■ What to produce
Could you rewrite every line of the data below as a JSON list of strings, one string per line, with the blank lines left out?
┌─ Data section
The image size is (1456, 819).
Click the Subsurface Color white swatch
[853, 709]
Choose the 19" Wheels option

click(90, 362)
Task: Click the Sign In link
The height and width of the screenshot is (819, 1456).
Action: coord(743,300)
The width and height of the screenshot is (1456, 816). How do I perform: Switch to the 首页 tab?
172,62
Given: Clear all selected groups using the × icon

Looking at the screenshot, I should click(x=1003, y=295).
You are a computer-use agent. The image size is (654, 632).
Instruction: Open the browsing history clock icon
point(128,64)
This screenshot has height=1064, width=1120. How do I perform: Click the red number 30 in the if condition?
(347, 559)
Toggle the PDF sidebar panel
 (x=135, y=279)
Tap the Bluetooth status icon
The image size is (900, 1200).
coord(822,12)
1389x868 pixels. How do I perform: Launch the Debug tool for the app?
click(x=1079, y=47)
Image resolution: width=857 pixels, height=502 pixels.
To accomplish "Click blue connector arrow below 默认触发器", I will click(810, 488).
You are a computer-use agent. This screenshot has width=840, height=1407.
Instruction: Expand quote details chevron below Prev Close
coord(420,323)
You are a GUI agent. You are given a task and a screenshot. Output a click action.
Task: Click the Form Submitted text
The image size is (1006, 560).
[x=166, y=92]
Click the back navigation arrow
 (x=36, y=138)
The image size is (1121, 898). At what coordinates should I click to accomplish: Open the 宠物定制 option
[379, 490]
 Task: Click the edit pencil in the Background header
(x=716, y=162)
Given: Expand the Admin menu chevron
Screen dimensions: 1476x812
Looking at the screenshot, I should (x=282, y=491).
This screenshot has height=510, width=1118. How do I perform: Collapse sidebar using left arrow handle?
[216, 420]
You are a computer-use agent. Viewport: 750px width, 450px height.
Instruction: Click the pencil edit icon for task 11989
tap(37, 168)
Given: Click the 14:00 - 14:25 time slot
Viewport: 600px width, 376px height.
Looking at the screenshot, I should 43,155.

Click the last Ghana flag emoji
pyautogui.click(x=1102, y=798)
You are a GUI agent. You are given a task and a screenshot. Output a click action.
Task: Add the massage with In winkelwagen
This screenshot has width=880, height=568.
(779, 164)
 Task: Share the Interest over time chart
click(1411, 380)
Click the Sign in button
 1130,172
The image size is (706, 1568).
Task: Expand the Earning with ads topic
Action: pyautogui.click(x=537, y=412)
└─
■ Full output
[
  "The image size is (1456, 819).",
  "Click the Subsurface Color white swatch",
  "[853, 709]",
  "Choose the 19\" Wheels option",
  "click(90, 362)",
  "Task: Click the Sign In link",
  "The height and width of the screenshot is (819, 1456).",
  "Action: coord(743,300)",
  "The width and height of the screenshot is (1456, 816). How do I perform: Switch to the 首页 tab?",
  "172,62",
  "Given: Clear all selected groups using the × icon",
  "Looking at the screenshot, I should click(x=1003, y=295).",
  "You are a computer-use agent. The image size is (654, 632).",
  "Instruction: Open the browsing history clock icon",
  "point(128,64)",
  "This screenshot has height=1064, width=1120. How do I perform: Click the red number 30 in the if condition?",
  "(347, 559)",
  "Toggle the PDF sidebar panel",
  " (x=135, y=279)",
  "Tap the Bluetooth status icon",
  "The image size is (900, 1200).",
  "coord(822,12)",
  "1389x868 pixels. How do I perform: Launch the Debug tool for the app?",
  "click(x=1079, y=47)",
  "Image resolution: width=857 pixels, height=502 pixels.",
  "To accomplish \"Click blue connector arrow below 默认触发器\", I will click(810, 488).",
  "You are a computer-use agent. This screenshot has width=840, height=1407.",
  "Instruction: Expand quote details chevron below Prev Close",
  "coord(420,323)",
  "You are a GUI agent. You are given a task and a screenshot. Output a click action.",
  "Task: Click the Form Submitted text",
  "The image size is (1006, 560).",
  "[x=166, y=92]",
  "Click the back navigation arrow",
  " (x=36, y=138)",
  "The image size is (1121, 898). At what coordinates should I click to accomplish: Open the 宠物定制 option",
  "[379, 490]",
  " Task: Click the edit pencil in the Background header",
  "(x=716, y=162)",
  "Given: Expand the Admin menu chevron",
  "Screen dimensions: 1476x812",
  "Looking at the screenshot, I should (x=282, y=491).",
  "This screenshot has height=510, width=1118. How do I perform: Collapse sidebar using left arrow handle?",
  "[216, 420]",
  "You are a computer-use agent. Viewport: 750px width, 450px height.",
  "Instruction: Click the pencil edit icon for task 11989",
  "tap(37, 168)",
  "Given: Click the 14:00 - 14:25 time slot",
  "Viewport: 600px width, 376px height.",
  "Looking at the screenshot, I should 43,155.",
  "Click the last Ghana flag emoji",
  "pyautogui.click(x=1102, y=798)",
  "You are a GUI agent. You are given a task and a screenshot. Output a click action.",
  "Task: Add the massage with In winkelwagen",
  "This screenshot has width=880, height=568.",
  "(779, 164)",
  " Task: Share the Interest over time chart",
  "click(1411, 380)",
  "Click the Sign in button",
  " 1130,172",
  "The image size is (706, 1568).",
  "Task: Expand the Earning with ads topic",
  "Action: pyautogui.click(x=537, y=412)"
]